■ About this exercise
Here is a block of records. Copy every line in it that includes "panel".

-.-.-

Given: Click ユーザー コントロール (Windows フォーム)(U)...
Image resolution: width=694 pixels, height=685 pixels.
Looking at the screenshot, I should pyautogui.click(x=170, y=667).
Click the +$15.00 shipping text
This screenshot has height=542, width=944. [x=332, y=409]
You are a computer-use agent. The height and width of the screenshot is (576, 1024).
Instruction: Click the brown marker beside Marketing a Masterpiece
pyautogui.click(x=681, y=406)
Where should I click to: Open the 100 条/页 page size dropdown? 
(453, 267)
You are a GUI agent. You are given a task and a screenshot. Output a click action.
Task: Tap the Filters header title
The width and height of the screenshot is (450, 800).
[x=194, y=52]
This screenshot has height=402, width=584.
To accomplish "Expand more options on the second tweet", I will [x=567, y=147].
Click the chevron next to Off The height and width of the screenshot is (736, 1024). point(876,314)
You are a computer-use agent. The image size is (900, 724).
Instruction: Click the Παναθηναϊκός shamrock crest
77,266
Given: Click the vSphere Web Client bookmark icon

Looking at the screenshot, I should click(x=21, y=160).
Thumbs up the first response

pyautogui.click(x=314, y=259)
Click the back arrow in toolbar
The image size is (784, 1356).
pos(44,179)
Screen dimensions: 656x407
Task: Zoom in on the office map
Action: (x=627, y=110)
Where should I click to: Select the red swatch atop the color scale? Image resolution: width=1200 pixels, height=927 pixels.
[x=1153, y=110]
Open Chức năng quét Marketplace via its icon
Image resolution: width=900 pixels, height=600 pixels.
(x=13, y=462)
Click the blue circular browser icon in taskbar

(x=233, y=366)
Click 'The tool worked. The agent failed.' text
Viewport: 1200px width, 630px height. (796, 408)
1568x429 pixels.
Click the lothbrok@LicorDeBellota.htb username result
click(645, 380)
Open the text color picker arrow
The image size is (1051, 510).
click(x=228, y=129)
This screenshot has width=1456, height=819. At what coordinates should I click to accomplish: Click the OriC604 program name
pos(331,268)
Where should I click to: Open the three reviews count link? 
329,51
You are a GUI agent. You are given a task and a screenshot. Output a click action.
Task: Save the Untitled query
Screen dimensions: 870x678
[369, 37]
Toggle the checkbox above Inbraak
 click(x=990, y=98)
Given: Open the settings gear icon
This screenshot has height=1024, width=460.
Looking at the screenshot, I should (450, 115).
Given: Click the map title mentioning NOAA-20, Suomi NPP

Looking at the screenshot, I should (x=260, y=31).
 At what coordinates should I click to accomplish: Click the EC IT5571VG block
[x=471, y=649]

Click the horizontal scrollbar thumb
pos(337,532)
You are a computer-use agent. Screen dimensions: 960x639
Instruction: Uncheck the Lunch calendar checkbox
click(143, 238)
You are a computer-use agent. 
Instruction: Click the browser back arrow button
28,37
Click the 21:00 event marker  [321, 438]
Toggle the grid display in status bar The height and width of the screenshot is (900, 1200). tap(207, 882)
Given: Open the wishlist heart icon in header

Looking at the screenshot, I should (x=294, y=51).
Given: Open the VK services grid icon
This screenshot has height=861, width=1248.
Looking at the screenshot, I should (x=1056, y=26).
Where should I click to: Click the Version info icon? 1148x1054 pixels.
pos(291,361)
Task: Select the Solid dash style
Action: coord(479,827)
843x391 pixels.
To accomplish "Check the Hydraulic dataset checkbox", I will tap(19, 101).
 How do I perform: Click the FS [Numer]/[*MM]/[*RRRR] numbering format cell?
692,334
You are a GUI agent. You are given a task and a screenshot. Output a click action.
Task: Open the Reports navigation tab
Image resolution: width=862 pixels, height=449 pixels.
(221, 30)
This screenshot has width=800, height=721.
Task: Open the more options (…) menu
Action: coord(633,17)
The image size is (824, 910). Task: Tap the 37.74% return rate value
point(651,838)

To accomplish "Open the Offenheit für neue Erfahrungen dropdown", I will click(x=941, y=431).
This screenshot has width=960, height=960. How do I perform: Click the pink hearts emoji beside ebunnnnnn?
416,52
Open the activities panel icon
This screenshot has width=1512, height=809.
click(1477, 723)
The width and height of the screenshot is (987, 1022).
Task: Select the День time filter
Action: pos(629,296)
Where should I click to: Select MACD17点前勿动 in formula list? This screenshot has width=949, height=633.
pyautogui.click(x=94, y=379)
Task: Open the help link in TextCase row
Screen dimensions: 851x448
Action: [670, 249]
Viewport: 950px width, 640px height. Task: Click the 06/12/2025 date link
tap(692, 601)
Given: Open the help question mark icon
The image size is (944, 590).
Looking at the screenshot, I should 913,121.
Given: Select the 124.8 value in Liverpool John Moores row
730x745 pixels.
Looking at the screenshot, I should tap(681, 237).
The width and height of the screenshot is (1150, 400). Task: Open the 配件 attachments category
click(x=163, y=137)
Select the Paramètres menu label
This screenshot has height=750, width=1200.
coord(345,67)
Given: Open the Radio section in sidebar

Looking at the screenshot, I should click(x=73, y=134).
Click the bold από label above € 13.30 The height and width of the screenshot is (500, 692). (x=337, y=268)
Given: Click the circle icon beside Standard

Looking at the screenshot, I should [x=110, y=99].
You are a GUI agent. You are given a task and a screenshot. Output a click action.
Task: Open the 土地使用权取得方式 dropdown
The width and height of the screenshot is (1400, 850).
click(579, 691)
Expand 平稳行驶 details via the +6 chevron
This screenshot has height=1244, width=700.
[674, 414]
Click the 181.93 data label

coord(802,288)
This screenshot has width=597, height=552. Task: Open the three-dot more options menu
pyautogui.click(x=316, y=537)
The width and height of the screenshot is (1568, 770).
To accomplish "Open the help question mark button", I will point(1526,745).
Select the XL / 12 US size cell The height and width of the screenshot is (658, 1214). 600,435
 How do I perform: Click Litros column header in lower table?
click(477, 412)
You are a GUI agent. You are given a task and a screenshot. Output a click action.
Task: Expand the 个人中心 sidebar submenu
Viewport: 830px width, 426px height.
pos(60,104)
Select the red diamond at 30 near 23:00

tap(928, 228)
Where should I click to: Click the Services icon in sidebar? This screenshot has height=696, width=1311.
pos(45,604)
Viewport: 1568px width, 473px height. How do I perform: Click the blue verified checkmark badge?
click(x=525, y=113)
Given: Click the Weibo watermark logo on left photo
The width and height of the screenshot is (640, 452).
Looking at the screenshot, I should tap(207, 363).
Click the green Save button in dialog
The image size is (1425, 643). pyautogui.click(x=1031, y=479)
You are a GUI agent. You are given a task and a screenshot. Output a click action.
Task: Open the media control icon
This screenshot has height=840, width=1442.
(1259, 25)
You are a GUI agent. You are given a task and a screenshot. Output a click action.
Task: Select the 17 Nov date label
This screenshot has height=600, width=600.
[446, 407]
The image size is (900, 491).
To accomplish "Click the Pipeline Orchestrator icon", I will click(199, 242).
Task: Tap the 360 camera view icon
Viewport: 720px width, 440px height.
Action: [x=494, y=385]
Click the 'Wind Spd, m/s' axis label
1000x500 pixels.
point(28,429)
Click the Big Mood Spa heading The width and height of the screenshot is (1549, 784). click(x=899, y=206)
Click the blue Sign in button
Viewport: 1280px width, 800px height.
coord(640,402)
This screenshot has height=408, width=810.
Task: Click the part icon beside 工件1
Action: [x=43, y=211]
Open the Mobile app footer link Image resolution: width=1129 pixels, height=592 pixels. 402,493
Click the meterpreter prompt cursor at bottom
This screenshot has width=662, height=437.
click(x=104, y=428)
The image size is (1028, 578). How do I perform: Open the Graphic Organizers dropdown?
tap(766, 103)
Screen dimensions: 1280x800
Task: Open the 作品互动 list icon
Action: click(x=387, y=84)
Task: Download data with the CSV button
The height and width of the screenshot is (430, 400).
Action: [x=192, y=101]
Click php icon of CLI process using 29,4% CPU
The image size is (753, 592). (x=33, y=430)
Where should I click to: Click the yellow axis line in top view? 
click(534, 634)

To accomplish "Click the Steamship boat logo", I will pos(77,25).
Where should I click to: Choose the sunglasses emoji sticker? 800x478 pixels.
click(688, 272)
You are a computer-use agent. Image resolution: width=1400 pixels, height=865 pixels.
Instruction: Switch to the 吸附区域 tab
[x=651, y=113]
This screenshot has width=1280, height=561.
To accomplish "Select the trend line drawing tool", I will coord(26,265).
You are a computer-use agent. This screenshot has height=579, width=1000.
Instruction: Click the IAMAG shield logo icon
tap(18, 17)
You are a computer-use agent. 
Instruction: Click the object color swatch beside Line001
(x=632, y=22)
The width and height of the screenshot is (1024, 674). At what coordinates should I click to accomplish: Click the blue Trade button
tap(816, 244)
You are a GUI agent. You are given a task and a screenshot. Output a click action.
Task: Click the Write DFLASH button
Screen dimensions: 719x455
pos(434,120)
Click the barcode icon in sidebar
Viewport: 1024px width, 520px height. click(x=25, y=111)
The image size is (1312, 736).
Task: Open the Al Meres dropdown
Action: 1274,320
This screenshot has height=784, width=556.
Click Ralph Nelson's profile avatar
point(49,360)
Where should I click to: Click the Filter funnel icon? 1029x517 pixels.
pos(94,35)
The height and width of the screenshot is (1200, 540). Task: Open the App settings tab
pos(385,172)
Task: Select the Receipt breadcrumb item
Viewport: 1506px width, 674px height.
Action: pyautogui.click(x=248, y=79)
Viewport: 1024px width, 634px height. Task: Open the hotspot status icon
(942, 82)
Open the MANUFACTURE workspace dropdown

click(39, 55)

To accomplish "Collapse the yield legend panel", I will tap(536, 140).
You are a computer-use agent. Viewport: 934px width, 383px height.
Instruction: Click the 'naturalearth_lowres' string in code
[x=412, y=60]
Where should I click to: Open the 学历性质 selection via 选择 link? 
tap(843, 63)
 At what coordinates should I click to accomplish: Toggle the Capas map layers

-.-.-

■ Response area
Open the activities panel icon
To accomplish "Collapse the yield legend panel", I will tap(536, 140).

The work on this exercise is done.